Protecting children and young people: The responsibilities of all doctors

Working in partnership

Key points - chapter 4

  • Understand the roles of other professionals and agencies responsible for protecting children and young people and work in partnership with them.
  • Contribute to child protection procedures and provide relevant information to child protection meetings if you are not able to go to them.
  • Know who your named or designated professional or lead clinician is and how to contact them.

Working jointly with others and communicating effectively


You must work with and communicate effectively with colleagues in your team and organisation and with other professionals and agencies. This includes health visitors, other nurses, social workers and the police.


You should understand and respect the child protection roles, responsibilities, policies and practices of other agencies and professionals and cooperate with them. You must be clear about your own role and responsibilities in protecting children and young people, and be ready to explain this to colleagues and other professionals.

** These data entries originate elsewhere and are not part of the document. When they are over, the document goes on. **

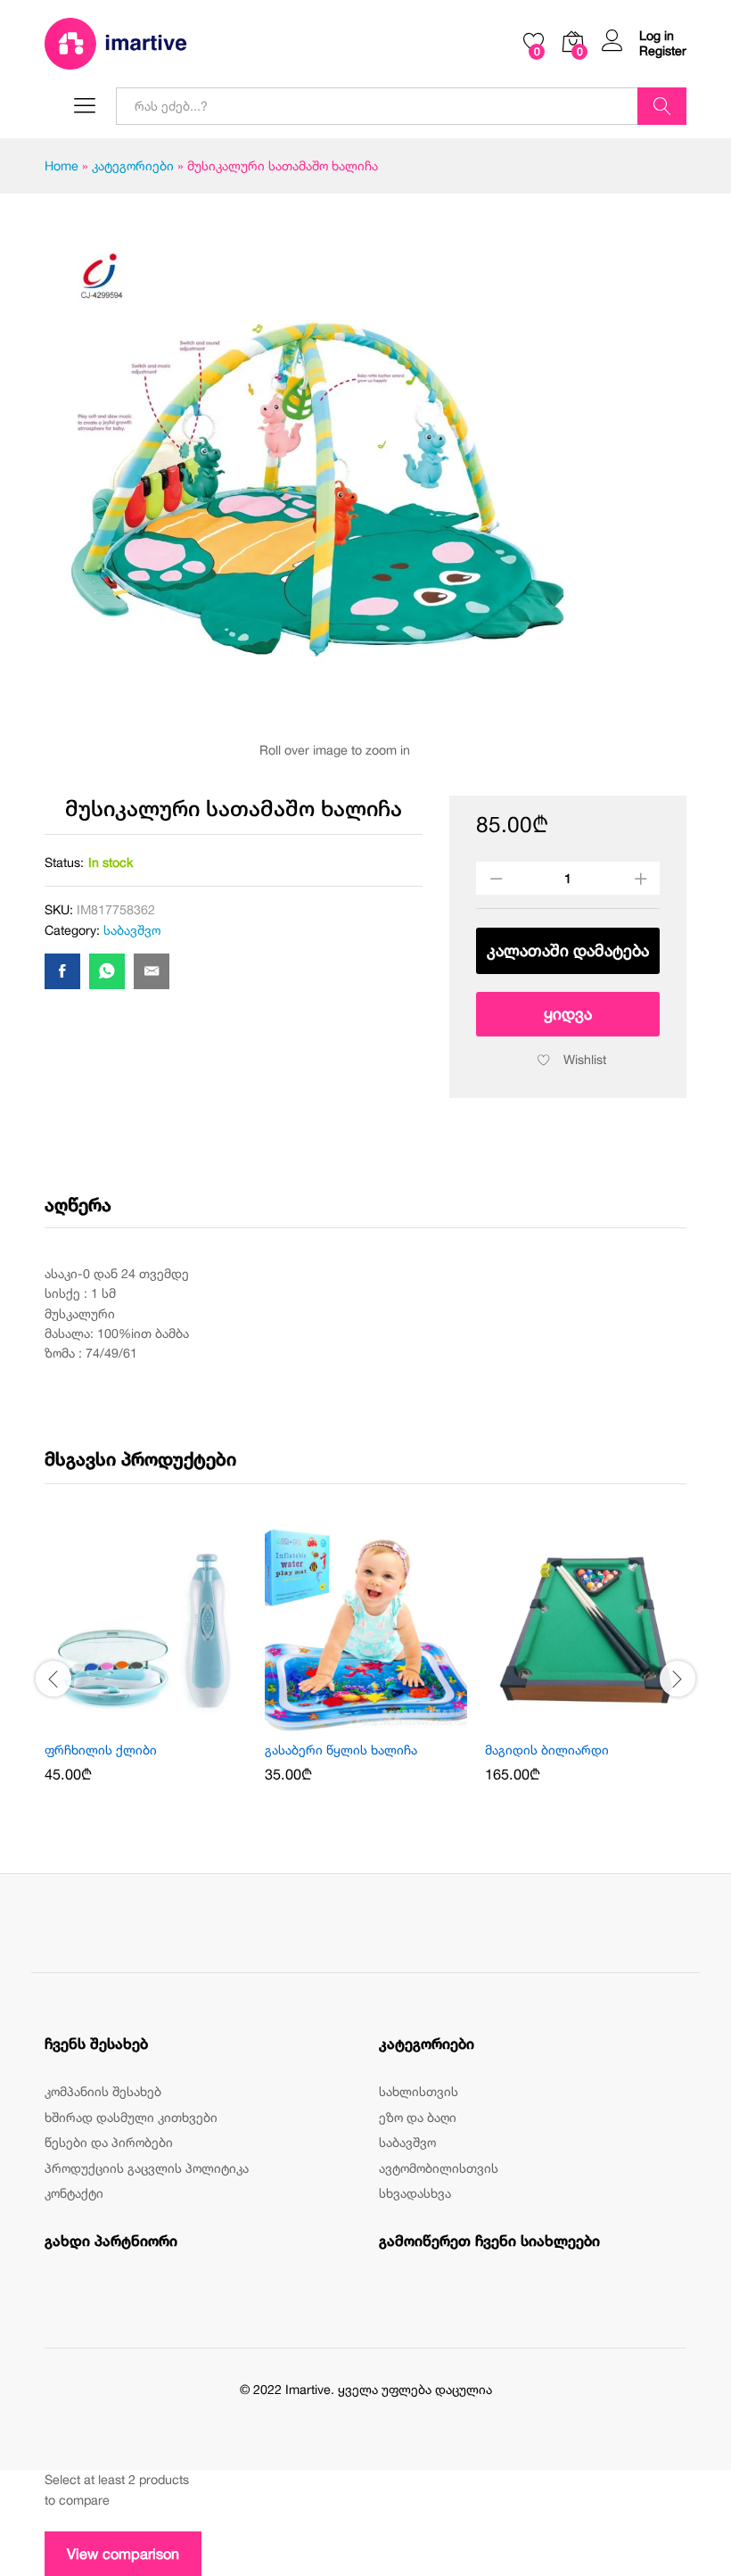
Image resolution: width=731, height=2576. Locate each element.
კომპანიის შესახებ (103, 2091)
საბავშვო (131, 929)
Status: (64, 862)
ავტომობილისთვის (438, 2168)
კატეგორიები (133, 165)
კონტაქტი (74, 2192)
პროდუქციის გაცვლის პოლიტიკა (147, 2168)
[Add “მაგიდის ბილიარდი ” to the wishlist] (607, 1720)
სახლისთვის (418, 2091)
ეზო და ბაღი (417, 2117)
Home (61, 165)
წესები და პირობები (109, 2142)
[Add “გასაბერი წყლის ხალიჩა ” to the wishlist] (387, 1720)
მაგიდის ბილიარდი (548, 1749)
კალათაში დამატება (568, 950)
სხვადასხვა (415, 2192)
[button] (346, 1720)
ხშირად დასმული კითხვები (131, 2117)
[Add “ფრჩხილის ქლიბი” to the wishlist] (167, 1720)
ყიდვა (568, 1013)
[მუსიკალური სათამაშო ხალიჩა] (62, 971)
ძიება (661, 106)
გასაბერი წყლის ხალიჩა (343, 1749)
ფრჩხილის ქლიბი (101, 1749)
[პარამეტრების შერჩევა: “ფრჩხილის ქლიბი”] (126, 1720)
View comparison (123, 2554)
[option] (146, 1668)
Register (662, 51)
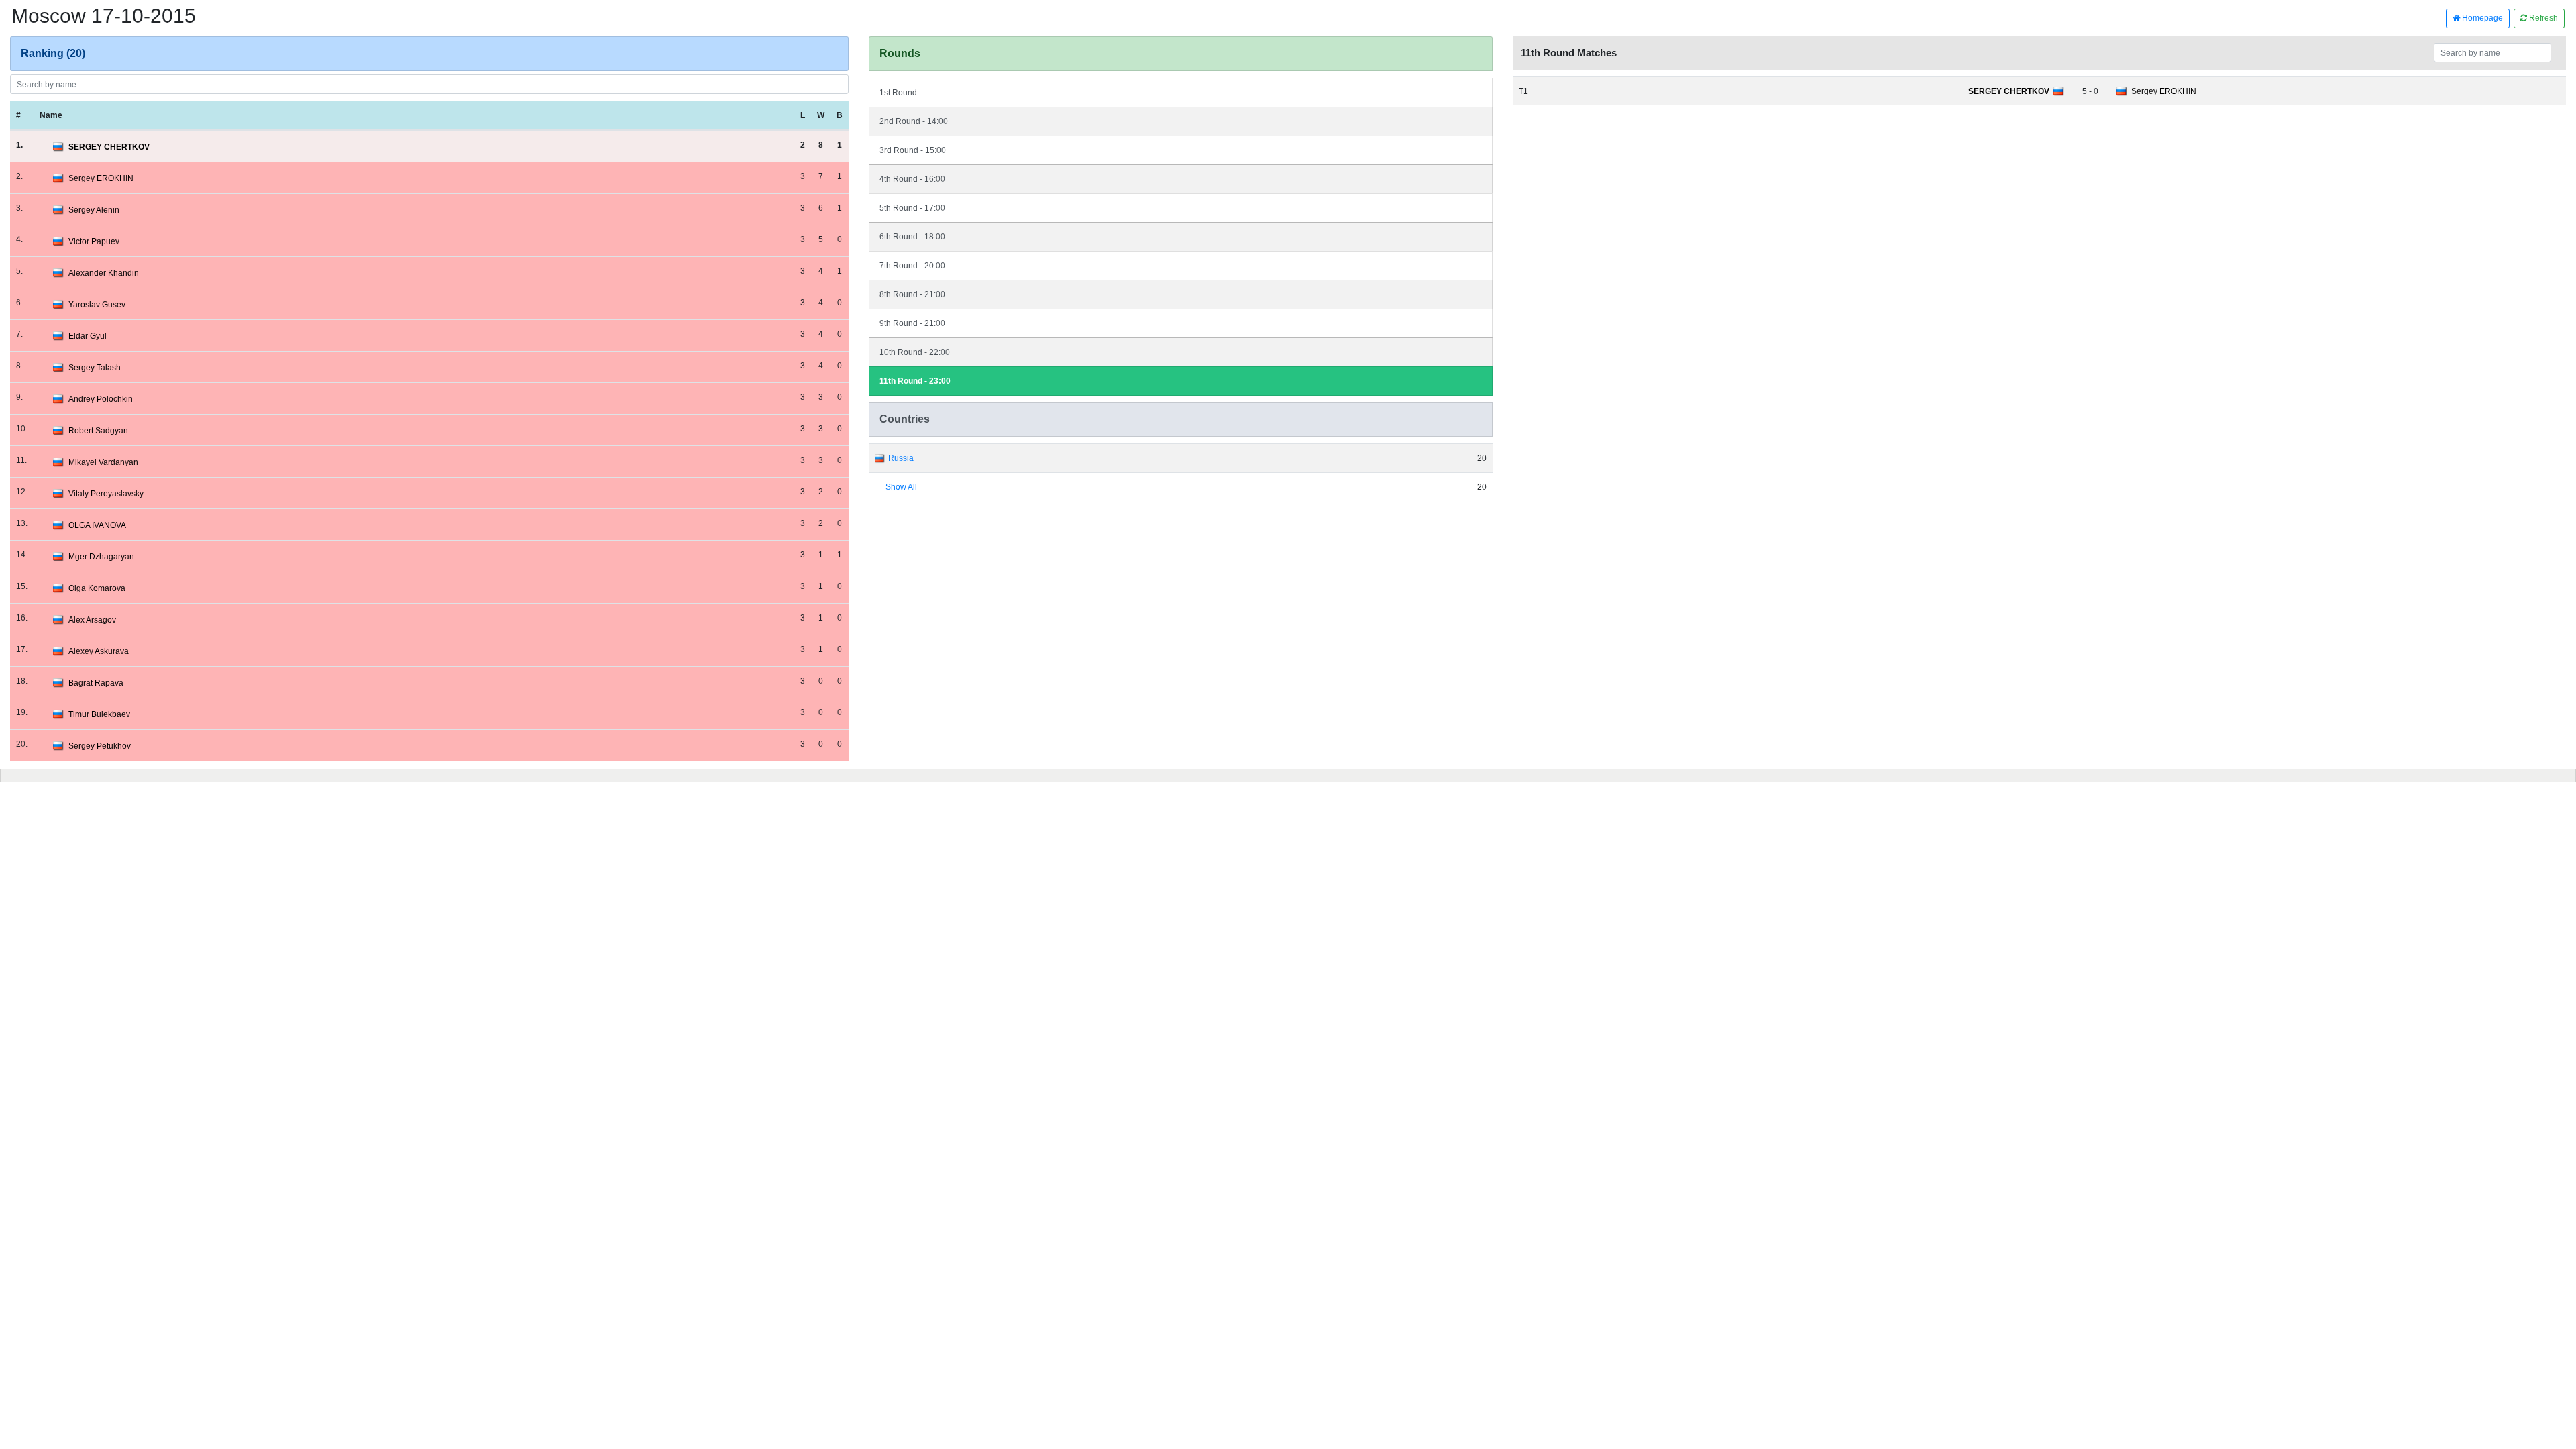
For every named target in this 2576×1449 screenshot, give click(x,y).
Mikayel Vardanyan (103, 462)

You should make sure you have effective systems for communicating with health visitors, child protection leads and other statutory agencies, either on a regular basis or as the need arises. You must know who to contact and how to contact them.

Participating in child protection procedures


If you are asked to take part in child protection procedures, you must cooperate fully. This should include going to child protection conferences, strategy meetings and case reviews to provide information and give your opinion. You may be able to make a contribution, even if you have no specific concerns (for example, general practitioners are sometimes able to share unique insights into a child’s or young person’s family).


If meetings are called at short notice or at inconvenient times, you should still try to go. If this is not possible, you must try to provide relevant information about the child or young person and their family to the meeting, either through a telephone or video conference, in a written report or by discussing the information with another professional (for example, the health visitor), so they can give an oral report at the meeting.